The politics of inclusion and exclusion in the search engines, which may also be described as the drama of search engines (Govcom.org, 2007), is clearly visible in the case of the website 911truth.org which suddenly disappeared from Google results. These issues raise the question if and how the web is structured by search engines. Rogers (2008) describes how the engines are demarcating different spheres on the Web. Previous research done with the Digital Methods Initiative (2007) not only showed how the engines construct different spheres but also how these spheres are constructed differently by different engines.  What role does the software play in the construction of these different spheres?
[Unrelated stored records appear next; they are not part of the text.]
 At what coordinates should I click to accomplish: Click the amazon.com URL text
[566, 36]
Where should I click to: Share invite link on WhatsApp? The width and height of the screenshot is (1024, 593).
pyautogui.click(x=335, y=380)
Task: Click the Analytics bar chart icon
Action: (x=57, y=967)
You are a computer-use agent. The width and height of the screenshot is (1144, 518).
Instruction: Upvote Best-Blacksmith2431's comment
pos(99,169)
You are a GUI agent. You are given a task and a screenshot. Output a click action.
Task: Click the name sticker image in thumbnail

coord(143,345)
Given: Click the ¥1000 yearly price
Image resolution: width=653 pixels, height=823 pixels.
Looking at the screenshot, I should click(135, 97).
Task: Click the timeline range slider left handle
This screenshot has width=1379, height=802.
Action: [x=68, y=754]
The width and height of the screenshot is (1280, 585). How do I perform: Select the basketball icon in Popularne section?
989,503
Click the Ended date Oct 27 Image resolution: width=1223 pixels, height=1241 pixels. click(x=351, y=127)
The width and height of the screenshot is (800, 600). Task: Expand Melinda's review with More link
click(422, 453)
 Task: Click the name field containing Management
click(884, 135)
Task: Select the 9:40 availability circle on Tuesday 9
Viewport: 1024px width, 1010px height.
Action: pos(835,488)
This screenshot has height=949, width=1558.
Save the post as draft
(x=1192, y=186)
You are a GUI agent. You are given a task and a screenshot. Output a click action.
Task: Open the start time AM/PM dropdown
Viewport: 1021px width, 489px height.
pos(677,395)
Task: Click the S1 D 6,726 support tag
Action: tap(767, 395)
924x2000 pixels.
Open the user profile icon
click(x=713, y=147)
Previous research into the role of software and the engines in the blogosphere showed that there is an increasing symbiotic relationship between the two (Helmond, 2008). In this study into the most prevailing blog software, WordPress, it appeared that is is establishing strong ties with Google, Google Blog Search and Technorati. The blog software and blog engines determine the nature and construction of the blogosphere through co-construction. These software-engine relations enforce a steady regime in the blogosphere that puts the blogger in a position where the politics of inclusion and exclusion are played out in the game of search engine optimization and spam.

(Excerpt from my PhD proposal)

Yahoo! Powered Shortcuts for WordPress

Mashable just pointed my attention to the release of a new WordPress plugin which is particularly interesting regarding my thesis. I am currently writing about the increasing relationship between blog software and the engines. Yahoo! just launched a new plugin for WordPress that pulls in related content to your post. As I skimmed briefly through the Terms of Use (I missed the option of using the Whatever Button) I noticed that

Yahoo! reserves the right to charge fees for future use of or access to the Yahoo! Contextual Shortcuts Modules or the Yahoo! services and Web sites (collectively, “Yahoo! Contextual Shortcuts Modules Services”) in Yahoo!’s sole discretion. If Yahoo! decides to charge for the Yahoo! Contextual Shortcuts Modules Services, such charges will be disclosed to you in advance.

Sure. Whatever. I’ll stop using the plugin then. Not sure if I am actually going to use it because I am not sure if it will be useful for me whatsoever. On top of that I like keeping control over my content and create and use my own content. However, I see the potential for the plugin for news or product oriented blogs.

I am going to give this plugin a try as it connects to my current research on the increasing symbiotic relationship between blog software and blog engines.

The plugin might influence the construction of a blog post as Yahoo gives implicit instructions on how to get the most out of the plugin. If you think in Yahoo content and if you think in Yahoo search terms and “addresses, most public companies (American stock exchanges) including their stock ticker symbols, products, people, cars, and lots more (Yahoo)” it will definitely work for you.

Flickr, a Yahoo company, is also integrated into the suggested content and with just a single click you can easily embed Creative Commons licensed photos into your blog post. What would happen if Yahoo would integrate del.icio.us too? It could use tags to display contextual related (popular) blog posts. A new Sphere competitor?

PS: Not a lot of exciting suggested Shortcuts for this post, that’s for sure.